Henry Kissinger, ex secretario de Estado de los Estados Unidos, dijo que Israel en realidad no tiene política exterior, sólo política interna. Pero lo mismo puede decirse de Estados Unidos, particularmente en relación con el conflicto entre Israel y Palestina.
Todos los presidentes estadounidenses que intentaron resolver el conflicto se encontraron con obstáculos políticos internos inmensos, incluso insuperables. Con la reciente decisión de reconocer a Jerusalén como capital de Israel, Donald Trump lleva esta tendencia al siguiente nivel, aunque puede ser que el resultado sólo sea más estancamiento.
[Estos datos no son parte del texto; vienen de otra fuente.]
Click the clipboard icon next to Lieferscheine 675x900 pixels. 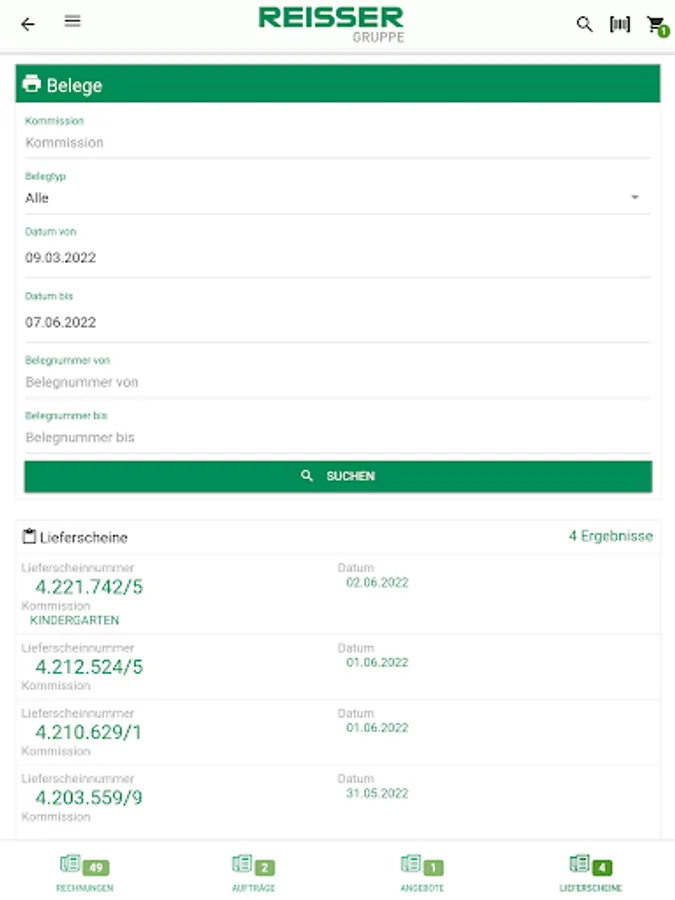pyautogui.click(x=29, y=537)
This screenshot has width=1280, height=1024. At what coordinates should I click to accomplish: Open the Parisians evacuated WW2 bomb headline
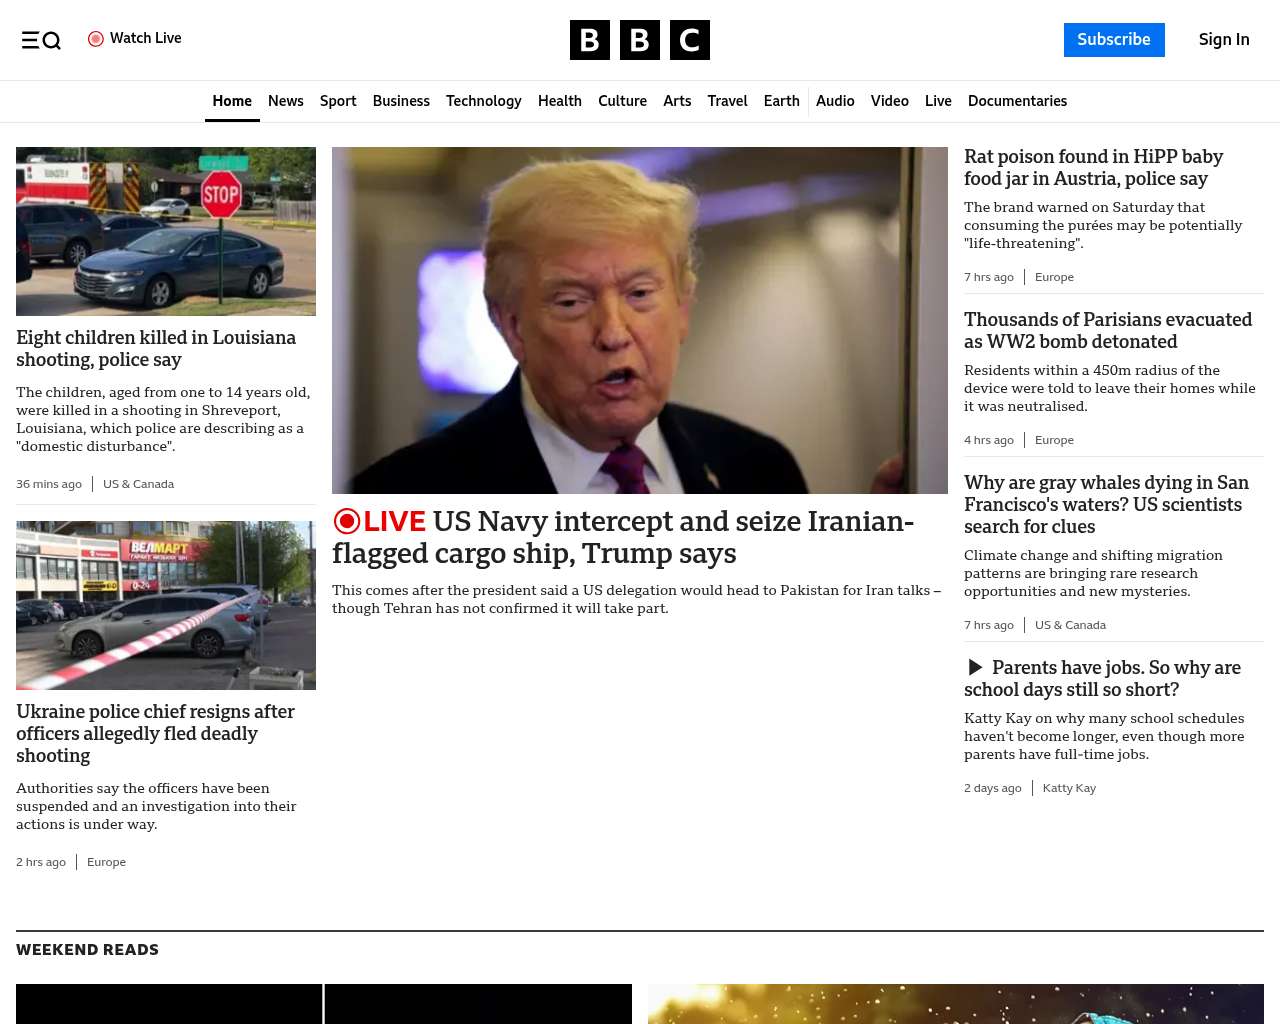(1107, 330)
La declaración de Trump sobre Jerusalén es la última manifestación de la búsqueda de legitimidad interna de este presidente improbable, por la que prácticamente se ha obsesionado con cumplir sus promesas de campaña más extremas y contraproducentes.
Pero las acciones de Trump tienen implicaciones diplomáticas más amplias, que parece incapaz de calcular. Obviamente, la declaración de Trump fue recibida con furia por los palestinos, cuyo presidente Mahmoud Abbas aseguró que “a partir de ahora” no aceptará que Estados Unidos tenga “ningún papel” en el proceso de paz, e incluso pidió que el mundo reconsidere el reconocimiento de Israel.
En tanto, las potencias antiestadounidenses (Hezbollah, Irán, Rusia y Turquía) aprovecharon la polémica decisión de Trump como una oportunidad para mejorar su propia influencia regional, a costa de Estados Unidos y sus aliados.
Esperan posicionarse como adalides de una gran causa árabe y musulmana, supuestamente traicionada por la endeble reacción de los nuevos amigos árabes de Israel, en particular Arabia Saudita.
Pero esta respuesta contra EE.UU. no ayudará a los palestinos. La furia no es una estrategia (algo que los palestinos ya aprendieron del peor modo en el pasado). Pese a estar desmoralizadas por años de vanos “procesos de paz”, las masas palestinas no están de humor para una tercera intifada. Y culpan por sus padecimientos no sólo al ocupante, sino también a su propia dirigencia, no elegida y totalmente impopular, que no les ofrece un sentido de dirección ni objetivos alcanzables.
Tampoco ha ayudado mucho al pueblo palestino la retórica incendiaria de sus simpatizantes árabes. La declaración de Trump sobre Jerusalén no es “el comienzo del fin de Israel”, como prometió Hassan Nasrallah, líder de Hezbollah, la milicia que en este momento sólo trata de distraer la atención de su vergonzosa guerra en apoyo del régimen genocida de Bashar al-Assad en Siria. En cuanto a Irán (el patrono de Hezbollah), el apoyo que prometió a las “Fuerzas Islámicas de Resistencia” palestinas es sólo una nueva muestra de la vieja política iraní de búsqueda de hegemonía regional, que viene de mucho antes de la declaración de Trump.